Advancing Scalable Oversight, by finding the best ways to use the complementary strengths of humans and AI to identify harm in conversations. Funding for the Spring 2026 SPAR project https://sparai.org/projects/sp26/recu4ePI8o6thONSs.

What are this project's goals? How will you achieve them?

Datasets: Make a dataset of tasks that represent the task of identifying harm in AI-conversation in a wide range of domains (health, computer-control, etc.), where baseline Humans and AIs get <70% accuracy. We will collect these datasets from existing literature (building from our work in the Fall), and creating new datasets via techniques like tampers.
Methods: Develop methods for Complementarity on those datasets. We will build and improve our confidence-calculation, hybridization, and sub-task-delegation methods we developed in the Fall, and introduce new assistance methods.
Platform: Develop a Human Rating platform that fixes a lot of the issues in existing Human Rating platforms used in academia. This is worth the time investment for our project-alone, and we also aim to allow all other projects collecting Human Ratings to use this for free, making it easier to incorporate humans in the loop.

How much money have you raised in the last 12 months, and from where?

$20k from SPAR for the Spring 206 round. $3.5k of that will go to inference costs, $500 will go to platform hosting costs, and $16k will go to human experiment costs.
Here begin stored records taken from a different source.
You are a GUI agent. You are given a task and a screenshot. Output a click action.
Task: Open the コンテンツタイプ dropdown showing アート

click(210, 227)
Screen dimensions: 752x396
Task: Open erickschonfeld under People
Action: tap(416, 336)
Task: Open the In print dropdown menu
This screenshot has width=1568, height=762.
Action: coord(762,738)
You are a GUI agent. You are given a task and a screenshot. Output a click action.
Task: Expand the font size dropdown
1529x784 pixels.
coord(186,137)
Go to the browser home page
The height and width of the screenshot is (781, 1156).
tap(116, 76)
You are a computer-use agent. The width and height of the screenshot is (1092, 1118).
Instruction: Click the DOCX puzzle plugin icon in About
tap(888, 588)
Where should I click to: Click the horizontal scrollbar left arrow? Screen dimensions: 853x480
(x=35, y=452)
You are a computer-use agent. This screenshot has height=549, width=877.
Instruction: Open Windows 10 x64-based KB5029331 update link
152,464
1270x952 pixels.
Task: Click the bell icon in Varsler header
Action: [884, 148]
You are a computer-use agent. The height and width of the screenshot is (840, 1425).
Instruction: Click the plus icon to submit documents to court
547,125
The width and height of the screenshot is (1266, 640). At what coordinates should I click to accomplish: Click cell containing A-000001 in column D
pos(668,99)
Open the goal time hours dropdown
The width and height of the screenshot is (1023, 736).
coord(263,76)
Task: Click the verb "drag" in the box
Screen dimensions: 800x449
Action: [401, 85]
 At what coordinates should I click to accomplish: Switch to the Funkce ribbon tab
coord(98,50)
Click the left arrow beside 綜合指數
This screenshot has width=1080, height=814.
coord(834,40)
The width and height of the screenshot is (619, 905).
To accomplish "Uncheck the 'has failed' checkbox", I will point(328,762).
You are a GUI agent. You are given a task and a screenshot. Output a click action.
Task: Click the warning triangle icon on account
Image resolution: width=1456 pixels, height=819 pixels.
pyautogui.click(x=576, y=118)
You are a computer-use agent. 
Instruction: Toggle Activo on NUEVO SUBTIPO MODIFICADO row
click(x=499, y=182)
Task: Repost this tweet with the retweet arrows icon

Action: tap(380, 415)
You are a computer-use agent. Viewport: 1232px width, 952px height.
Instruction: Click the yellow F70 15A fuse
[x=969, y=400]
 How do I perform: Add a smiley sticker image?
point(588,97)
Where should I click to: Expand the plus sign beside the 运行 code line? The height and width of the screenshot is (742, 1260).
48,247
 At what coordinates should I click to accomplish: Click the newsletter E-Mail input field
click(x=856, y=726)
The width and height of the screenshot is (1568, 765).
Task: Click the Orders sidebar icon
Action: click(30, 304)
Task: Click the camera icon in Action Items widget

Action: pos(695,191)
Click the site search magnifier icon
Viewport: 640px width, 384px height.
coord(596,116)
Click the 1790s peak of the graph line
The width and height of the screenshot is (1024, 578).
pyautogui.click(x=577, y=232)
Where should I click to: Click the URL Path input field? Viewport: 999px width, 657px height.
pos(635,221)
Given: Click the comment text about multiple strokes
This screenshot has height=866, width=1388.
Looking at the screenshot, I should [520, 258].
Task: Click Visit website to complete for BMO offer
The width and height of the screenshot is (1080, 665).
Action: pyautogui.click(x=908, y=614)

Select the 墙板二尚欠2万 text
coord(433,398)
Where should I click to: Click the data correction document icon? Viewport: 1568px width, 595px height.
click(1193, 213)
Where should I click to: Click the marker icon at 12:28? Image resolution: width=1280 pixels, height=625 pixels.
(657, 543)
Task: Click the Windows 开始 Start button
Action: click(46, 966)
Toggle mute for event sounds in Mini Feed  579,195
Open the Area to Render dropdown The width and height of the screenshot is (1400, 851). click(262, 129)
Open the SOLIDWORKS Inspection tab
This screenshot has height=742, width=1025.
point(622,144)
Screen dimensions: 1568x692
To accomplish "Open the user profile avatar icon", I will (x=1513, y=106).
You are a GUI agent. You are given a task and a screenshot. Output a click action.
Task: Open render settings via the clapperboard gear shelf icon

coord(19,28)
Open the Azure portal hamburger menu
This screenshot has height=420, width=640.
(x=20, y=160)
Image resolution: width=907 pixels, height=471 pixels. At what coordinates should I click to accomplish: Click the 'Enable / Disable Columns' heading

For the previous Fall 2025 project, we received $16k from SPAR, and $2k from me (Rishub). 90% of these costs went to human experiments with Prolific, and 10% went to inference costs.

How will this funding be used?

Over the next 2 months remaining of the SPAR project (+1-3 months of potential wrap-up work), the funding will be used for:

$6k for inference costs, to try larger models and more confidence-calculation techniques
$15k for human experiment costs
$5k for fine-tuning experiments on improving confidence-calculation
$4k for Claude Max (5x) for 2 months, for the ~half of mentees that don't have it yet.

Who is on your team? What's your track record on similar projects?

We have a team of talented 25 advisors and mentees. I’m leading it, and have worked at GDM for ~7 years, spending 2 years on Scalable Oversight (paper), and the other 5 on other high-impact projects like AlphaFold 2 and 3.